Joan Didion’s Miami describes how the city’s Cuban population continued, in the Eighties, to be regarded as an exotic curiosity long after it had, in fact, become the city’s establishment, in control of its politics, its banks, its most desirable real estate. As I read Didion’s book recently, it occurred to me to wonder if the American sports world is not similarly failing to discern a truth about soccer.
All too many traditional American sports observers continue to subscribe to the comforting notion that the US is essentially hostile to soccer and has successfully contained it within a few reservations of sorts. But, operating nimbly beneath this hoary old misperception, soccer has been devouring territory.
This summer, after witnessing the fast, youthful US team’s stunning successes in the Confederations Cup in South Africa, and after I attended the Real Madrid-DC United friendly, I became convinced that soccer has truly arrived in the US.

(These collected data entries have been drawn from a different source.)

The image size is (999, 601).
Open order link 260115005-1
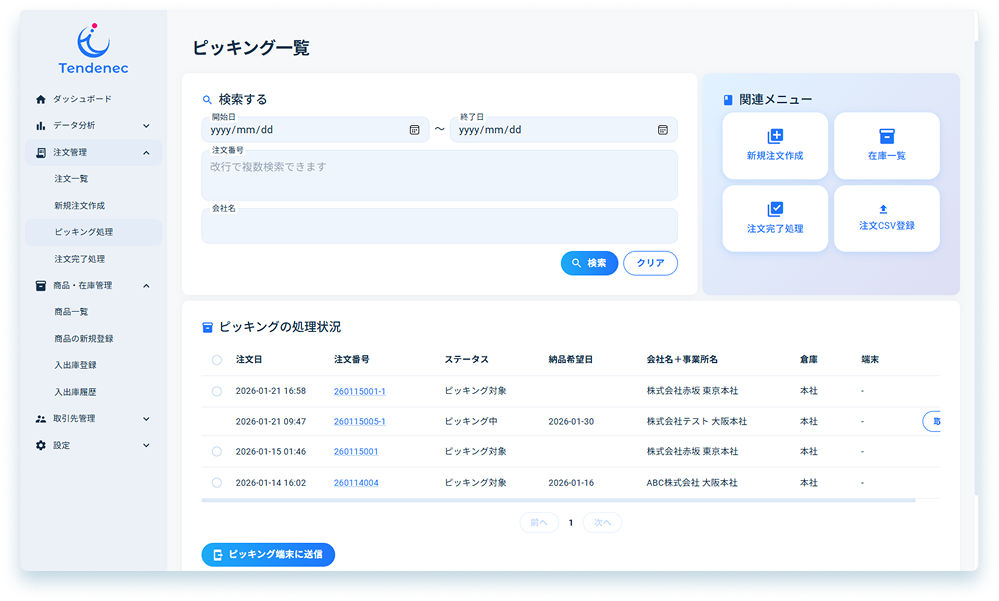tap(359, 422)
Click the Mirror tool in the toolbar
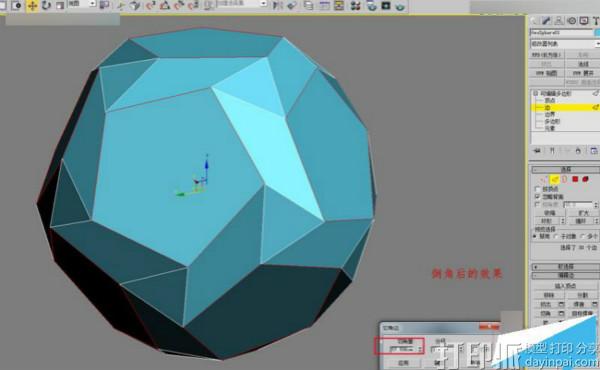 [278, 5]
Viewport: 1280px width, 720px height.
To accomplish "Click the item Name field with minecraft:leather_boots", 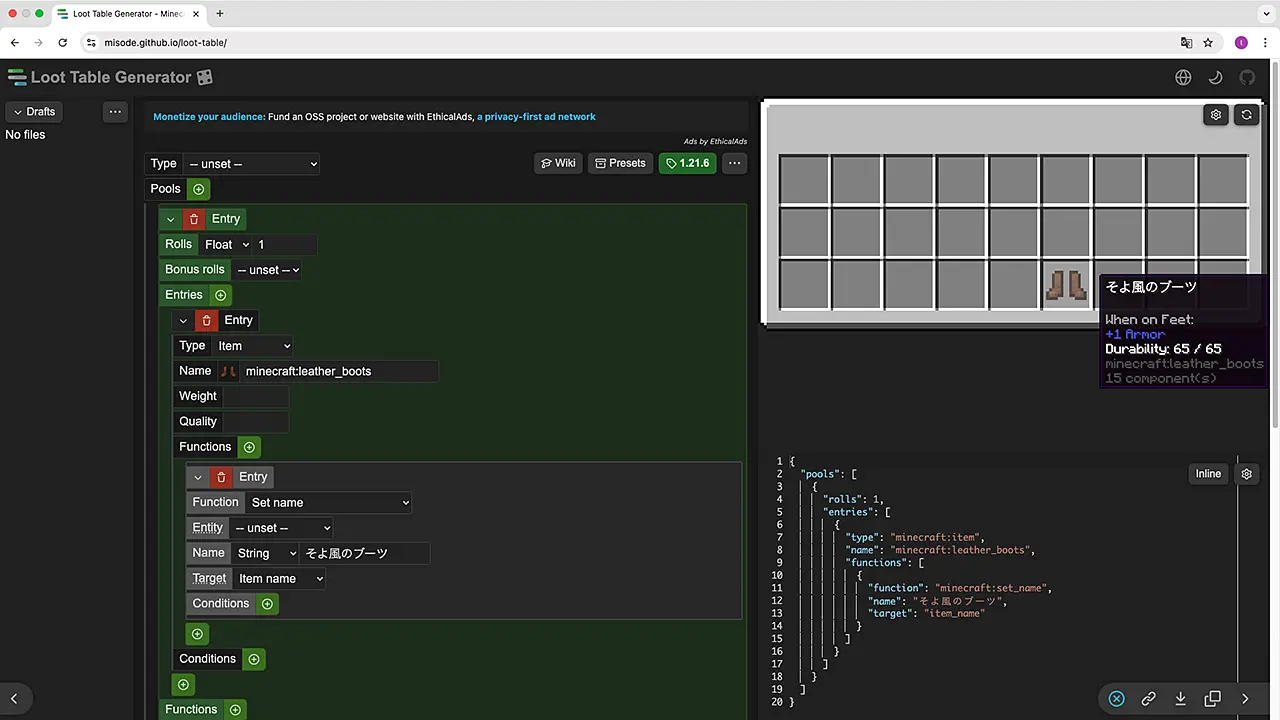I will click(x=338, y=371).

How else explain the fact that America’s homegrown soccer talent is already capable, on any given day, of beating the best in the world? How else explain the fact that the MLS teams, with the exception of hapless Toronto, acquitted themselves so admirably this summer against visiting billionaire-superteams like Chelsea, Barcelona and Real Madrid? How else explain the fact that ESPN shelled out the millions it cost for the rights to broadcast the top leagues in Europe?

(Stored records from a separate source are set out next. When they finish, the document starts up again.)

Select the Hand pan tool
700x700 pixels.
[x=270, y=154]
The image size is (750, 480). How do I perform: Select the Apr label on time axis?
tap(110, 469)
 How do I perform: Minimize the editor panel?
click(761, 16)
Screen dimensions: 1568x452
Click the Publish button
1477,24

And, believe me, you would have found it all too easy to see soccer as the greatest new source of excitement in American sports had you turned out for the Real Madrid game in Washington – had you been one of the more than 72,000 who did show up that Sunday despite high prices and high temperatures to rock the Fedex stadium as it may never have been rocked before.
Sitting in second tier of that stadium, amid a colossal mass of spectators that represented not our immigrant ghettoes but the unquestionably cosmopolitan demographic face of post-Bush America, I had to conclude that soccer is farther along towards establishing itself as a major American sport than some observers would like to think. (And the massive roar that went up each time Cristiano Ronaldo gained possession of the ball confirmed that Beckham is no longer the only soccer superstar known to American spectators. Indeed, fully half the soccer shirts worn by fans bore CR’s name.)
Indeed, I can foresee a time soon when no American city that wishes to see itself as truly a city – meaning, one known throughout the world – can afford to be without a quality soccer team and a dedicated soccer stadium.